◆ **Problem requirements**
Nothing beyond the line containing "602x516 pixels." should be printed; print each line exactly from the first line of the listing below through it.

Data provided: Begin

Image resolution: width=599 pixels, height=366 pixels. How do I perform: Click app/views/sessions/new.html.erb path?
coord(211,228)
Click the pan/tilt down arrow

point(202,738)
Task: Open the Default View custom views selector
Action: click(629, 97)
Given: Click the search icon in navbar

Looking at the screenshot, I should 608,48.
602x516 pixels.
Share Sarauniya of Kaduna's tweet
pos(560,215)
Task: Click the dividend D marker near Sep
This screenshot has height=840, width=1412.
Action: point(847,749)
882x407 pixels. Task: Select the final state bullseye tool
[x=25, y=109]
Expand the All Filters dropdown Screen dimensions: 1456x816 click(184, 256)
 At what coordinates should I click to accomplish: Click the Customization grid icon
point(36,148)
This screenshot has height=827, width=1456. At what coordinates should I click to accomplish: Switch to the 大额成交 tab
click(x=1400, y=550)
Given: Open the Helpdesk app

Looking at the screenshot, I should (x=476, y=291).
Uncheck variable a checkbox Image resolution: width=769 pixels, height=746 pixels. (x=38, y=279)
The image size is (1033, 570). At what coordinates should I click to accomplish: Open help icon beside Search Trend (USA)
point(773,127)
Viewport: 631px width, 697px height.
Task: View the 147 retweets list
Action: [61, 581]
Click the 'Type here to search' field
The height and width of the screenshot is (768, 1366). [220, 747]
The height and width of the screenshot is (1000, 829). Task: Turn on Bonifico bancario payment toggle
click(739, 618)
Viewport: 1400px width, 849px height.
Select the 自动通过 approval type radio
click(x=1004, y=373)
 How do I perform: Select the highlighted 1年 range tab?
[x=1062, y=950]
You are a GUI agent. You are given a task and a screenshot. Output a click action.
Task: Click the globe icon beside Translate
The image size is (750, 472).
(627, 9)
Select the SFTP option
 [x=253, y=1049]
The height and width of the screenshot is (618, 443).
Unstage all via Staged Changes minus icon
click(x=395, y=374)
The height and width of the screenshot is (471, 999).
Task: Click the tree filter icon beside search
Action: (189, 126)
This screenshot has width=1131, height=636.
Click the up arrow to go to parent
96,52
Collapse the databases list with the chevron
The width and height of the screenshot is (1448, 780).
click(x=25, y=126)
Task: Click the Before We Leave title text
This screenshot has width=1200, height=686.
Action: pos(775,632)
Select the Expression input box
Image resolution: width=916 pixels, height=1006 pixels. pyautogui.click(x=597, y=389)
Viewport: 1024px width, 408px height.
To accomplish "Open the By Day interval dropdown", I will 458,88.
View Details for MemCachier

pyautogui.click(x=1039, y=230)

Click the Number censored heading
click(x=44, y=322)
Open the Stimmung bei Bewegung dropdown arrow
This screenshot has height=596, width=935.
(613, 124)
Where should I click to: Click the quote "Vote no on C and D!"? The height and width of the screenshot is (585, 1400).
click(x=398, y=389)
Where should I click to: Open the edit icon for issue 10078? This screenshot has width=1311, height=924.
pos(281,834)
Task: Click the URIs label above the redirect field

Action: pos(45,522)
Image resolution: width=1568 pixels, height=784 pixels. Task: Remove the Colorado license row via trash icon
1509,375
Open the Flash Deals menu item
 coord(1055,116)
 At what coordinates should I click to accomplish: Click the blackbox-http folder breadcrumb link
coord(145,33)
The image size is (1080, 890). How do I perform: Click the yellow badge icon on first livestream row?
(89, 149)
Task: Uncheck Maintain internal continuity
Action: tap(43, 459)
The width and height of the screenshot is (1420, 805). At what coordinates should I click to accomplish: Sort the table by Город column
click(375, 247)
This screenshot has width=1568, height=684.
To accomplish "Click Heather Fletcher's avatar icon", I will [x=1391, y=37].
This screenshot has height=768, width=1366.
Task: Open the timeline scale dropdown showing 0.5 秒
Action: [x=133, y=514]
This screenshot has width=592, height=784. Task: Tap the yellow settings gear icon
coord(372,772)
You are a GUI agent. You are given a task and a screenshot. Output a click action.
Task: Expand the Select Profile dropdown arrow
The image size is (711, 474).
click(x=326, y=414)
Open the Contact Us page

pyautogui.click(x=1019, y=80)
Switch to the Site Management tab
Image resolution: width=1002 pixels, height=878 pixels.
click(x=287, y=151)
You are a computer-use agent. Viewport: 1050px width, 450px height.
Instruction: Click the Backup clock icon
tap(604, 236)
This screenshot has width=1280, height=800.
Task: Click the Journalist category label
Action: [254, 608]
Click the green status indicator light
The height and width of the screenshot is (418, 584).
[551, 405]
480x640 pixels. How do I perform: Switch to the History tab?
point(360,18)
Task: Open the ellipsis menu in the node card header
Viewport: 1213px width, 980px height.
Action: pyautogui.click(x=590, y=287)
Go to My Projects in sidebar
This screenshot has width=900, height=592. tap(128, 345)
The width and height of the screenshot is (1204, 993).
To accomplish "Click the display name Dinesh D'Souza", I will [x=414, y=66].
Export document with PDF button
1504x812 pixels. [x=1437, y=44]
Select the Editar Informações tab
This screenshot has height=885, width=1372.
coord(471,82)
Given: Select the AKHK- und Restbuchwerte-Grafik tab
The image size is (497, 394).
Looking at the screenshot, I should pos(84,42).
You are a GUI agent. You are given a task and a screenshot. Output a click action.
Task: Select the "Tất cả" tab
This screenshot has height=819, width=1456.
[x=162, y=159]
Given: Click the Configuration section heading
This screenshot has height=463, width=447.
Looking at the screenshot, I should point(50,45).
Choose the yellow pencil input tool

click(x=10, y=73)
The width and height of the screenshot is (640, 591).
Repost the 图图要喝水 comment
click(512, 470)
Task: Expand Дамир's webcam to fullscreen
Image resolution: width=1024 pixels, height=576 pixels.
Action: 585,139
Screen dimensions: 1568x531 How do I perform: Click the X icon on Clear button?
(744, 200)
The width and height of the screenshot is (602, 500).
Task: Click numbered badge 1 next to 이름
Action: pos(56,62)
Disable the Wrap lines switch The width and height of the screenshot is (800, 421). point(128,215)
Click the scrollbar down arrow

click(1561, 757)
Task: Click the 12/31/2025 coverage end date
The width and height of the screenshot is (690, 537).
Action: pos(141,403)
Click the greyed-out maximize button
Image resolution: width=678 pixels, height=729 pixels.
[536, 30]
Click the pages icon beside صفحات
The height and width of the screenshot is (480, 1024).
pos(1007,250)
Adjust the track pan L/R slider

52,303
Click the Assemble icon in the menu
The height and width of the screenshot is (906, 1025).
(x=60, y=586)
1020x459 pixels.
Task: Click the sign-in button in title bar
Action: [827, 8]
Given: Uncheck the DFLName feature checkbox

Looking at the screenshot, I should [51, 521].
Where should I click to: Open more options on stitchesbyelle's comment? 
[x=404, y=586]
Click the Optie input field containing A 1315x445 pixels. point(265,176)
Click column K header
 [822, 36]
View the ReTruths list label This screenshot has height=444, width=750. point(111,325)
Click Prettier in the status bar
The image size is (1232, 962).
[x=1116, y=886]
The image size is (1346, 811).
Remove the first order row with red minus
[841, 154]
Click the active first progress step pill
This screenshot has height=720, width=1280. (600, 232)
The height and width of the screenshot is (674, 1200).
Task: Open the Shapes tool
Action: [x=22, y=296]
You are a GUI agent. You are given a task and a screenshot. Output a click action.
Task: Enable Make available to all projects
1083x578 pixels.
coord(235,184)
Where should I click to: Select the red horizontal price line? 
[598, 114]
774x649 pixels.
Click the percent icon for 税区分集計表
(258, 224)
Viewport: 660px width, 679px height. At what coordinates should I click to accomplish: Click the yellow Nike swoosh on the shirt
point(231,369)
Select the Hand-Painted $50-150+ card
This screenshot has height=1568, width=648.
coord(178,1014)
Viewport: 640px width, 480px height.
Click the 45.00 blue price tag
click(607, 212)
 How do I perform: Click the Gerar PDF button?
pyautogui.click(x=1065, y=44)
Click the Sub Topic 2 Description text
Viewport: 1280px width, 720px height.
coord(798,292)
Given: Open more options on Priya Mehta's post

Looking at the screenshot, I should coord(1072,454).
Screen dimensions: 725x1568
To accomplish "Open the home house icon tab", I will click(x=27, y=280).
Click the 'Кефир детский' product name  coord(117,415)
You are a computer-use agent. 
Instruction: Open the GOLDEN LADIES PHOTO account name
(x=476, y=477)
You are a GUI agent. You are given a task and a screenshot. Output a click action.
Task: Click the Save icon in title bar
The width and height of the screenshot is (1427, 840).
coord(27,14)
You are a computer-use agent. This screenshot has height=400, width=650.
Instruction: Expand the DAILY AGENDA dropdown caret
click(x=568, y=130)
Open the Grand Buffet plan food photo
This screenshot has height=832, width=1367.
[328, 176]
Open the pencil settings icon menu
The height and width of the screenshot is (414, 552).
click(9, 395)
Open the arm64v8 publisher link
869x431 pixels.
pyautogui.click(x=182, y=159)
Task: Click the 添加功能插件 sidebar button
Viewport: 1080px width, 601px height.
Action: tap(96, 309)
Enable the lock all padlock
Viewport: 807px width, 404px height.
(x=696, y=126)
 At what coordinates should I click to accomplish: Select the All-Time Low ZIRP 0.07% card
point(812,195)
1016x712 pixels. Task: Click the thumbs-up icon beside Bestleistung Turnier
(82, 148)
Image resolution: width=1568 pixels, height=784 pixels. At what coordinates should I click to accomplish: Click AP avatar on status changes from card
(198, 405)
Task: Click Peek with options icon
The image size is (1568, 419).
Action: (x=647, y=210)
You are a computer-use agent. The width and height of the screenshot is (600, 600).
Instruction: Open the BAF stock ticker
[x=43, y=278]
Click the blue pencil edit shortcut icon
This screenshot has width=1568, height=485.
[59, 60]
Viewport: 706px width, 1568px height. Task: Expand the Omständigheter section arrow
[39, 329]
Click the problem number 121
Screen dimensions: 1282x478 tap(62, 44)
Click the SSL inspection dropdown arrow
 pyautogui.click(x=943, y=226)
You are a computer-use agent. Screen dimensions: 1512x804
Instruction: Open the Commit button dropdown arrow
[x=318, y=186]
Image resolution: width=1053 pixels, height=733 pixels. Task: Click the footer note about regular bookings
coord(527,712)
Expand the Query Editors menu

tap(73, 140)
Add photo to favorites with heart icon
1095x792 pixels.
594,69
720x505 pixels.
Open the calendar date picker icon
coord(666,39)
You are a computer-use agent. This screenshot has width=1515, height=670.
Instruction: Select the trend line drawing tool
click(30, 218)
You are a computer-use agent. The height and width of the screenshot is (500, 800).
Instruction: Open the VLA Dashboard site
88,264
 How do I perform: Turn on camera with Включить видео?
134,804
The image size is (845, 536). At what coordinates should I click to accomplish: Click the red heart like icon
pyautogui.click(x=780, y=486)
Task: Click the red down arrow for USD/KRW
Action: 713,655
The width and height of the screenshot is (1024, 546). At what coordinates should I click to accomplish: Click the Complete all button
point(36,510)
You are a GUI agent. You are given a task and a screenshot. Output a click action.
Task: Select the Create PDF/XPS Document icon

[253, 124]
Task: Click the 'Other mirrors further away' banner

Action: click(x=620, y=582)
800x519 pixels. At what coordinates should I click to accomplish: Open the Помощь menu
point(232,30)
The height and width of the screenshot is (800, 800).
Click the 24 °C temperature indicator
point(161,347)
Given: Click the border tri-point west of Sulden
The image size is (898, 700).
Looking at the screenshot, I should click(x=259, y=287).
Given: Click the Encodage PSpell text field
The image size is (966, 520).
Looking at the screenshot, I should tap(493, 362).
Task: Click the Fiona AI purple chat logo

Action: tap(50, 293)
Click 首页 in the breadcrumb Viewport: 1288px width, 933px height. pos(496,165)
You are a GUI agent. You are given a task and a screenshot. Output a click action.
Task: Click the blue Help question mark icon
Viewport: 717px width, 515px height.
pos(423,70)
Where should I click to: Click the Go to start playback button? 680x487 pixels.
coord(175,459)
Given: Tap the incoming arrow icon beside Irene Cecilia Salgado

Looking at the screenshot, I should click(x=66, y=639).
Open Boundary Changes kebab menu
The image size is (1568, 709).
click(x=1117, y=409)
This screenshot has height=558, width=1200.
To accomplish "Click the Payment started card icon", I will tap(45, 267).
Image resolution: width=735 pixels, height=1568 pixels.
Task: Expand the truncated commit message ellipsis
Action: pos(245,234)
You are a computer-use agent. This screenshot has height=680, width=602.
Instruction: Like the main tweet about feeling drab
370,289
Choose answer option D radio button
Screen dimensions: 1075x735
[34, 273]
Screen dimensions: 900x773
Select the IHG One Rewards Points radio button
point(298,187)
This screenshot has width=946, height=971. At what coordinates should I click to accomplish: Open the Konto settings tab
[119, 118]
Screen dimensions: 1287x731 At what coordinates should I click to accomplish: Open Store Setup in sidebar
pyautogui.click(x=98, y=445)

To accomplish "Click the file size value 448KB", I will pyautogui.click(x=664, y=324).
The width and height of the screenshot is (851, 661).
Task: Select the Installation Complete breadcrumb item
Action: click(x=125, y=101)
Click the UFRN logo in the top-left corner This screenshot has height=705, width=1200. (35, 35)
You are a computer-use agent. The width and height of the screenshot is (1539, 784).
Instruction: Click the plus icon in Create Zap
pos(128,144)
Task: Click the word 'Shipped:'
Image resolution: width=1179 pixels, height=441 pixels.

Data provided: End

◆ **Expected output**
Image resolution: width=599 pixels, height=366 pixels. How do I perform: Click app/views/sessions/new.html.erb path?
coord(211,228)
Click the pan/tilt down arrow

point(202,738)
Task: Open the Default View custom views selector
Action: click(629, 97)
Given: Click the search icon in navbar

Looking at the screenshot, I should 608,48.
602x516 pixels.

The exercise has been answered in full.